And we answer these who am I questions in a 1,000 different ways, don't we? Career, money, connections, achievement, appearances, our parenting, our persona, you know, that projection of ourselves we put out there. You can fill in the blank in your own life. We're all on this quest. None of us are immune, especially not your preacher here.

Speaker 1:

Now, I'm a pastor, but let me just be vulnerable here and here and tell you how tricky this can be. So here's how it works as a pastor. Pastors are caught in a trap of needing you guys to understand that your identity is firmly rooted in Christ so that I could feel good about myself. We're all in this project together. Now what would this have to do with the Psalms in Psalm 100?

Speaker 1:

I'm glad you asked. As Jeff and I, laid out the themes that we wanted to address, just this pastoral burden for these questions of identity were central. And what I wanna tell you this morning is that Psalm 100, which is one of my favorite Psalms, by the way, it speaks into this swirl of questions and longings and struggles. Now Psalm 100, you heard me read it, is a Psalm about worship. But in the Bible, worship and identity are intimately connected to one another.

Speaker 1:

When God's people remembered who they were, remembered the things that God had done for them, when they remembered whose they were, this paved the way to right worship. And when they forgot all of these identity markers, things completely fell apart. And so what Psalm 100 teaches us that if we know Him, these questions, who am I, what gives my life meaning and worth, that these questions, according to Psalm 100, are settled.
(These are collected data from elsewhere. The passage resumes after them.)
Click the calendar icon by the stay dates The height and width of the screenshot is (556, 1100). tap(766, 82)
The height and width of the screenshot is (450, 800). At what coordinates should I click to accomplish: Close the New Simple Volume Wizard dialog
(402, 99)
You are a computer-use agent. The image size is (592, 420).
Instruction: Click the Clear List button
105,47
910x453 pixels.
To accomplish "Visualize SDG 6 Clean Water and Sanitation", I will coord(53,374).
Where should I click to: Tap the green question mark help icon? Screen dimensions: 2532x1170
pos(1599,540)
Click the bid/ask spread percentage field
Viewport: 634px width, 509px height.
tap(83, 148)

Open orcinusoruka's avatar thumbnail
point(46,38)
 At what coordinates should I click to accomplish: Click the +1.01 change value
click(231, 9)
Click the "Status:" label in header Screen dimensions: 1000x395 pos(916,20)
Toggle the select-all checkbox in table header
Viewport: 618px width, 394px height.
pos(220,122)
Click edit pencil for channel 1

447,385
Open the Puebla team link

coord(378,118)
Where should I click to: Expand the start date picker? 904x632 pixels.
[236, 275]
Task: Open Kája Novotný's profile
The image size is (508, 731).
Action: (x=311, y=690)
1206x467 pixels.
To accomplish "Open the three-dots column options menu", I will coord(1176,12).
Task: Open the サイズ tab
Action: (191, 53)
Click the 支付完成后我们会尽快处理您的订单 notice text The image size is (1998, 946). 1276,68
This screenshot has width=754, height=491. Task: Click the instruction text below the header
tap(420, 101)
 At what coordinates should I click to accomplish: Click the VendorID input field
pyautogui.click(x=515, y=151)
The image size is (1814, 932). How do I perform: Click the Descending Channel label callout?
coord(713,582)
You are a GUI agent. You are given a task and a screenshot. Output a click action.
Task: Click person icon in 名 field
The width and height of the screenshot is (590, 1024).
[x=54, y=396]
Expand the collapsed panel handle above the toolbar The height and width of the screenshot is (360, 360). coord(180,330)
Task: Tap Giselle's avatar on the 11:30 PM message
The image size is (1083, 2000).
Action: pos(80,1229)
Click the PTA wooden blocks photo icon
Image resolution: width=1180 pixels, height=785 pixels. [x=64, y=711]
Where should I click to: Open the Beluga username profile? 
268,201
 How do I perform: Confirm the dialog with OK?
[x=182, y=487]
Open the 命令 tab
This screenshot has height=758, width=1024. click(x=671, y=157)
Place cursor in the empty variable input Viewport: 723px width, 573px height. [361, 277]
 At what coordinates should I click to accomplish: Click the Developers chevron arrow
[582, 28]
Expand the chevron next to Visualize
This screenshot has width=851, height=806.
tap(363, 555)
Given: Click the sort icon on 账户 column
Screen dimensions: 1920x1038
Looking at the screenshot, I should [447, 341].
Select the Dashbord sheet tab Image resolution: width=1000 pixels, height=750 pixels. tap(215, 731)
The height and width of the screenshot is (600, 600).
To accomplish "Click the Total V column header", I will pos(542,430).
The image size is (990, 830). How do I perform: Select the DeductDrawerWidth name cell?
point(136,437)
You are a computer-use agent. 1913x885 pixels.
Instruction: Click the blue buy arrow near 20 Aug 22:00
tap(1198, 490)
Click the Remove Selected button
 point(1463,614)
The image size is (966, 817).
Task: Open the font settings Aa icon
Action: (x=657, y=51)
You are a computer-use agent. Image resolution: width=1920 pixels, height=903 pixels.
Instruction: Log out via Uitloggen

Our identities are secure. You and me, we can rest.

Speaker 1:

So let's take a look at this text here. Look look at Psalm 100 with me. Psalm 100 classically understood is a Thanksgiving hymn. The inscription in your Bible actually says, a Psalm for giving thanks. It's a song that celebrates and gives thanks, actually, for the kingship of the Lord.

Speaker 1:

Now, in Psalms 93 to 100 is an entire section of the Psalms that fixate on this idea of God's kingship. It's a theme throughout Psalm 93 to 100. In a season of great political turmoil, I think it's really good to know that the world has a true and rightful king. The Lord's not a president. This is important.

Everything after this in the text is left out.